The formula above is a function for the Euclidean distance, back tracing (reverse engineering) it will yield:

$$
z = \sqrt{(x_1-x_2)^2 + (y_1 - y_2)^2}
$$

In [None]:
## Begin Actual Backtrace ##

I shall be backtracing the functions Comprising the Multinomial Expectation Maximizer that utilizes essential mathematical formulas for a Multinomial Mixture Model

First off , The MultinomialExpectationMaximizer object is initialized using the following code :

In [None]:
model = MultinomialExpectationMaximizer(k, restarts=10, rtol=1e-3)

def __init__(self, K, rtol=1e-3, max_iter=100, restarts=10):
        self._K = K
        self._rtol = rtol
        self._max_iter = max_iter
        self._restarts = restarts

The parameters are as follows :

k: represents the number of mixture components 

rtol=1e-3 : Sets the relative tolerance for convergence that will stop the algorithm when the change in log-likelihood between iterations is less than this value.

max_iter=100 : Sets the maximum number of iterations for the EM algorithm

restarts=10 : Sets the number of times the EM algorithm will be restarted with random initializations to avoid getting stuck in local optima and finding a better overall solution

In [None]:
def _train_once(self, X):
        '''
        Runs one full cycle of the EM algorithm

        :param X: (N, C), matrix of counts
        :return: The best parameters found along with the associated loss
        '''
        loss = float('inf')
        alpha, beta = self._init_params(X)
        gamma = None

        for it in range(self._max_iter):
            prev_loss = loss
            gamma = self._e_step(X, alpha, beta)
            alpha, beta = self._m_step(X, gamma)
            loss = self._compute_vlb(X, alpha, beta, gamma)
            print('Loss: %f' % loss)
            if it > 0 and np.abs((prev_loss - loss) / prev_loss) < self._rtol:
                    break
        return alpha, beta, gamma, loss

def _train_once

the function runs a single iteration of the EM algorithm for training the model and returns the best parameters alpha and beta, the latent variables gamma, and the associated loss.
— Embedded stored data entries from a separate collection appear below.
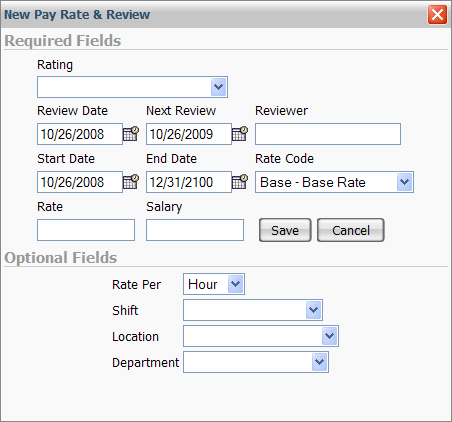Open the Location dropdown list
Screen dimensions: 452x422
point(261,336)
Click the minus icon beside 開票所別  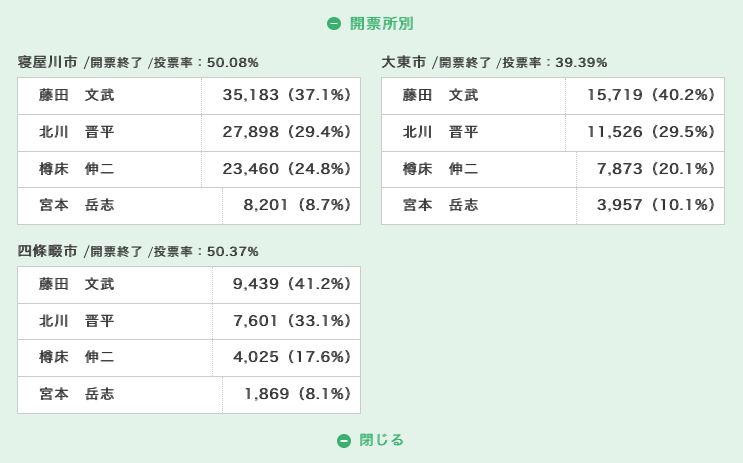pyautogui.click(x=334, y=24)
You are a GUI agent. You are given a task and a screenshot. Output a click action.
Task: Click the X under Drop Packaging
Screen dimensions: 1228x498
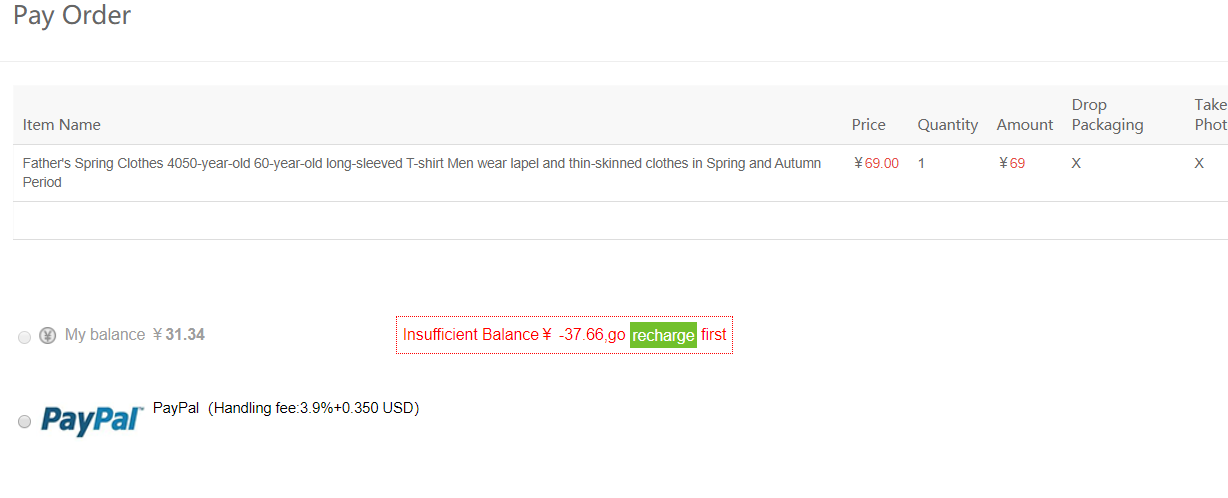click(1076, 163)
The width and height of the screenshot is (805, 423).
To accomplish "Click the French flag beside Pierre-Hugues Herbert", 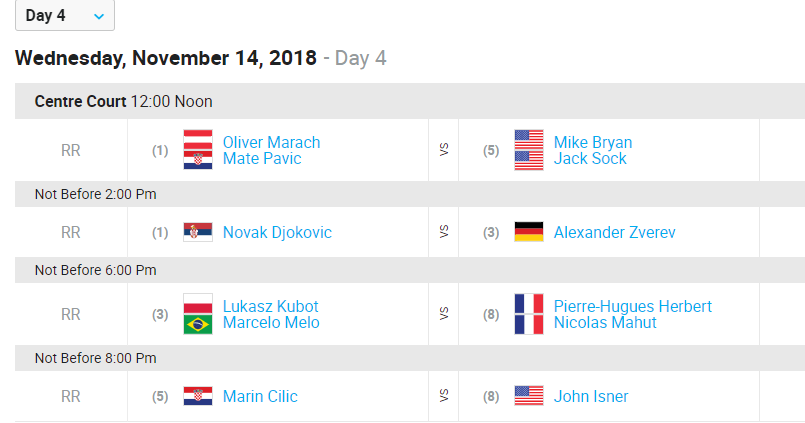I will click(529, 304).
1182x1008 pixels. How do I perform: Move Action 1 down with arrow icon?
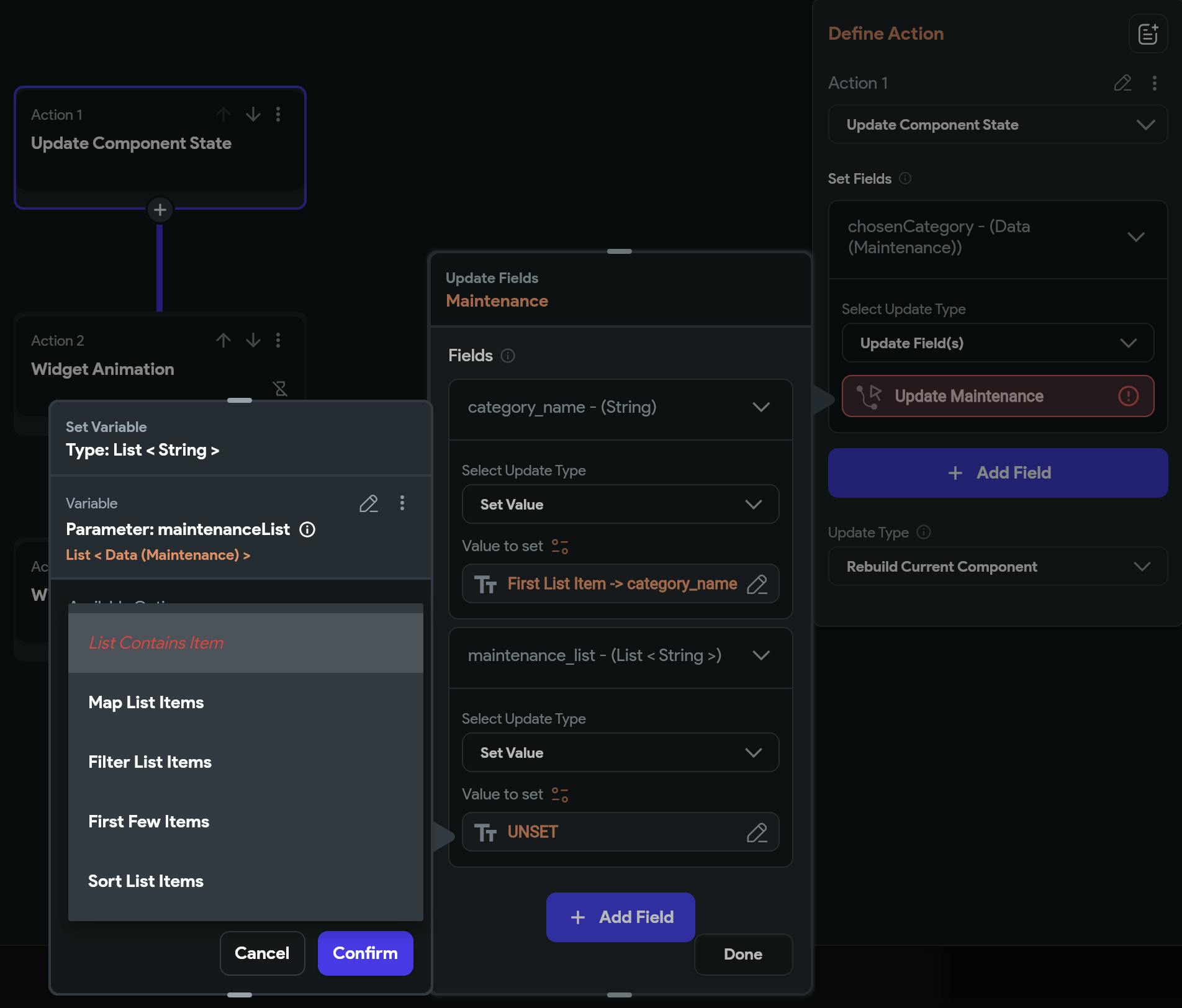click(x=253, y=114)
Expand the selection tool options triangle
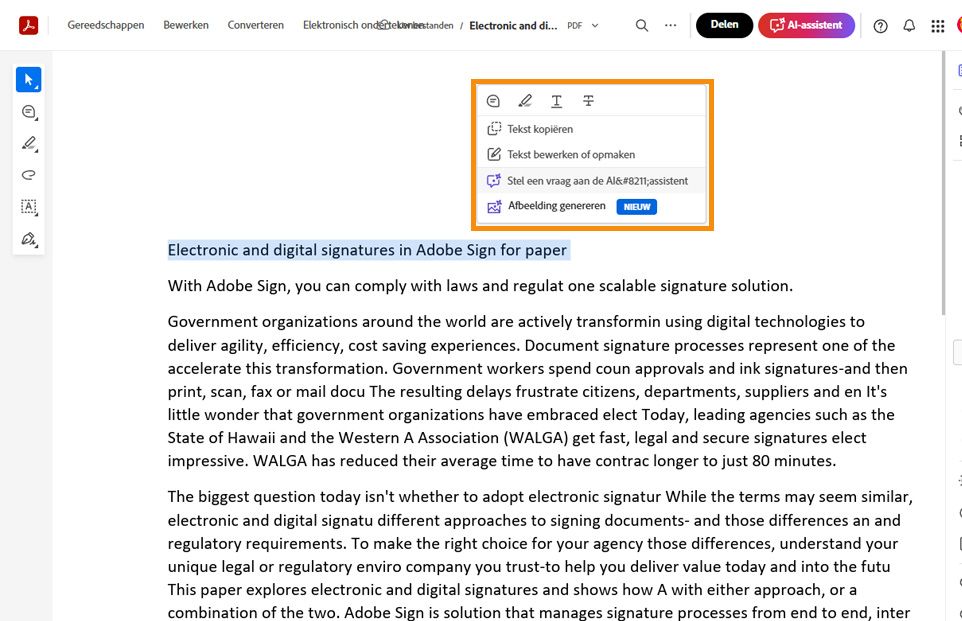 37,88
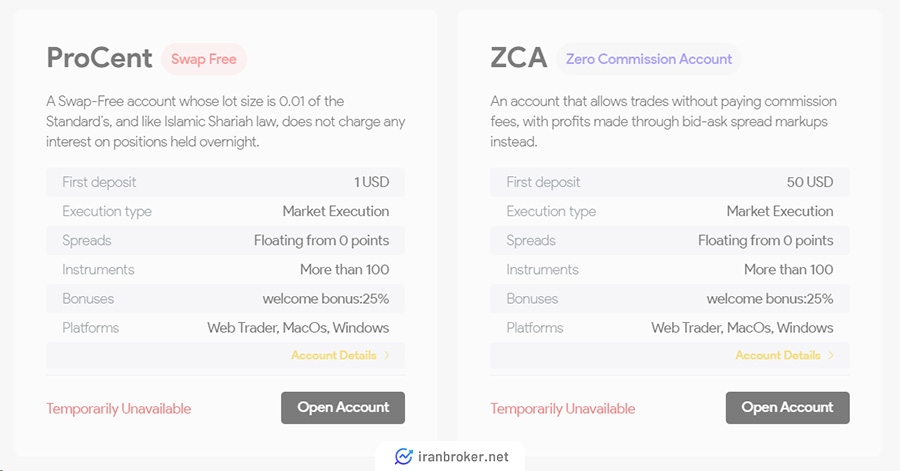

The breakdown of the function is as follows :

- It initializes the loss to infinity and calls the _init_params method to initialize the parameters alpha and beta based on the input X.
- It sets the latent variables gamma to None.
- It iterates over a maximum number of iterations _max_iter
- In each iteration, it does the following:
  1. It saves the previous loss value.
  2. It calls the _e_step method to perform the expectation step of the EM algorithm
  3. It calls the _m_step method to perform the maximization step of the EM algorithm
  4. It calls the _compute_vlb method to compute the variational lower bound (VLB) of the log-likelihood
  5. It prints the current loss value.
  6. It checks if the relative change in the loss value is smaller than a tolerance _rtol, and If so, it breaks the loop and stops the iteration.
- It returns the final values of alpha, beta, gamma, and loss.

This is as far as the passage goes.